Reclusos de Aveiro refletem sobre a saúde mental
No âmbito do Dia Mundial da Saúde Mental, o Estabelecimento Prisional de Aveiro (EPA) e a Associação Agora Aveiro inauguraram a exposição “Nas Entrelinhas - Enfrentar a Ansiedade”, no parlatório da instituição. A iniciativa pretende dar visibilidade ao impacto da ansiedade e promover um espaço de reflexão em contexto prisional.
A saúde mental da população reclusa é marcada por isolamento, rotinas rígidas e sentimentos de culpa ou desalento. A iniciativa estende-se também ao bem-estar dos profissionais que trabalham diariamente neste ambiente.
A exposição é resultado de uma recolha de testemunhos reais conduzida pela equipa da Agora Aveiro, com a colaboração da psicóloga Margarida Gonçalves, e traduz-se num vídeo e numa mostra fotográfica que abordam os desafios da ansiedade no quotidiano e partilham estratégias de superação. «Trazer esta exposição para dentro de um estabelecimento prisional é um gesto de reconhecimento e de respeito», sublinharam os organizadores. «A ansiedade não escolhe idade, contexto ou condição social. É um desafio transversal que merece ser falado, compreendido e tratado com humanidade», referem.

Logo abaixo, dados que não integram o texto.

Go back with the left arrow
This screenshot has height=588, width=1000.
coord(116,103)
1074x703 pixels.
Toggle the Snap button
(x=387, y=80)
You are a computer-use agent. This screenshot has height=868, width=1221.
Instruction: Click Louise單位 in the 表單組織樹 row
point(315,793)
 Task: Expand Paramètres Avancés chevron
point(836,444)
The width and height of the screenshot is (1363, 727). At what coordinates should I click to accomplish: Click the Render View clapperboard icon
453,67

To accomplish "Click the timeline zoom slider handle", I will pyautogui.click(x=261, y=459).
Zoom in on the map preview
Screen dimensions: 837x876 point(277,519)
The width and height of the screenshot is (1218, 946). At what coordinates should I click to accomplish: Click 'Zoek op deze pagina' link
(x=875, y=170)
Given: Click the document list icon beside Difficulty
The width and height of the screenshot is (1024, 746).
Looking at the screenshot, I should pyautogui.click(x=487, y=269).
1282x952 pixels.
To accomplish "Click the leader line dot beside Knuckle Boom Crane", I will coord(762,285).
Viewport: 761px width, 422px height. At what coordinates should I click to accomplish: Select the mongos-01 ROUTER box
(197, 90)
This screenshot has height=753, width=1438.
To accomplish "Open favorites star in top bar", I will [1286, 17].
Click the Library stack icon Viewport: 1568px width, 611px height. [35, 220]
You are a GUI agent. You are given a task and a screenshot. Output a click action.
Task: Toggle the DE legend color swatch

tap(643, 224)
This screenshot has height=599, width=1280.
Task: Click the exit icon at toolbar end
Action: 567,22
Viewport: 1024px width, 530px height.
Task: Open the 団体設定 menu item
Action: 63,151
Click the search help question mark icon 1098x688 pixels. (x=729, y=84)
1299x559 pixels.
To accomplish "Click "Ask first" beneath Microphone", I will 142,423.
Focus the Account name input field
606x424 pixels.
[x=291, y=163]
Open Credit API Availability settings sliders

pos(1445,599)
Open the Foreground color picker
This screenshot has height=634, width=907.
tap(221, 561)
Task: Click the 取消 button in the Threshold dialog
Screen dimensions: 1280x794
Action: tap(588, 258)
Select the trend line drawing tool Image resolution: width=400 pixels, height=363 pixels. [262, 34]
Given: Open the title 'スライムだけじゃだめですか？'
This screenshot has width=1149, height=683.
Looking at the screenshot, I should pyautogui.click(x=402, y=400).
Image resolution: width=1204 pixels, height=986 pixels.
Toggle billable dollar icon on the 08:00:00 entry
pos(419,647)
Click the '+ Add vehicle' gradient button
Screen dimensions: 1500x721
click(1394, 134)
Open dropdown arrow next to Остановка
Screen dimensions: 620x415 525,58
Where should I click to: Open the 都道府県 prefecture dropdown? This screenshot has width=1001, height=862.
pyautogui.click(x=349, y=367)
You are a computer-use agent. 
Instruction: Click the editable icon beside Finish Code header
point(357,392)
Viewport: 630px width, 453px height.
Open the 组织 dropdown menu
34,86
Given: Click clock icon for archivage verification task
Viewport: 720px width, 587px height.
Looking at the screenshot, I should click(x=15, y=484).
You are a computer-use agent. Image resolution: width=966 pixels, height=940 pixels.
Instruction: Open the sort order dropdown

A iniciativa conta com a participação de cerca de 30 reclusos inscritos em cursos de educação e formação de adultos. Dando seguimento a esta iniciativa, durante os próximos dias, os participantes irão desenvolver trabalhos e momentos de reflexão sobre ansiedade e saúde mental em contexto prisional. «A ideia é que este seja um ponto de partida para conversas e aprendizagens mais profundas, integradas nos percursos formativos», explicou Cláudio Pedrosa.
O projeto “Nas Entrelinhas”, criado em 2022, nasceu de uma recolha de testemunho procurando normalizar estas experiências e incentivar o diálogo aberto sobre saúde mental. Para Hélder Berenguer, representante da Agora Aveiro, esta é também uma forma de «lembrar que as pessoas que estão privadas de liberdade continuam a ter direito a bem-
-estar e a oportunidades de reflexão e crescimento», revela, como também reflete que «estas pessoas estão cá dentro por várias razões, a cumprir as suas penas. Mas isso não as torna invisíveis nem as exclui dos mesmos direitos e necessidades emocionais que qualquer pessoa tem», sublinhou Hélder Berenguer.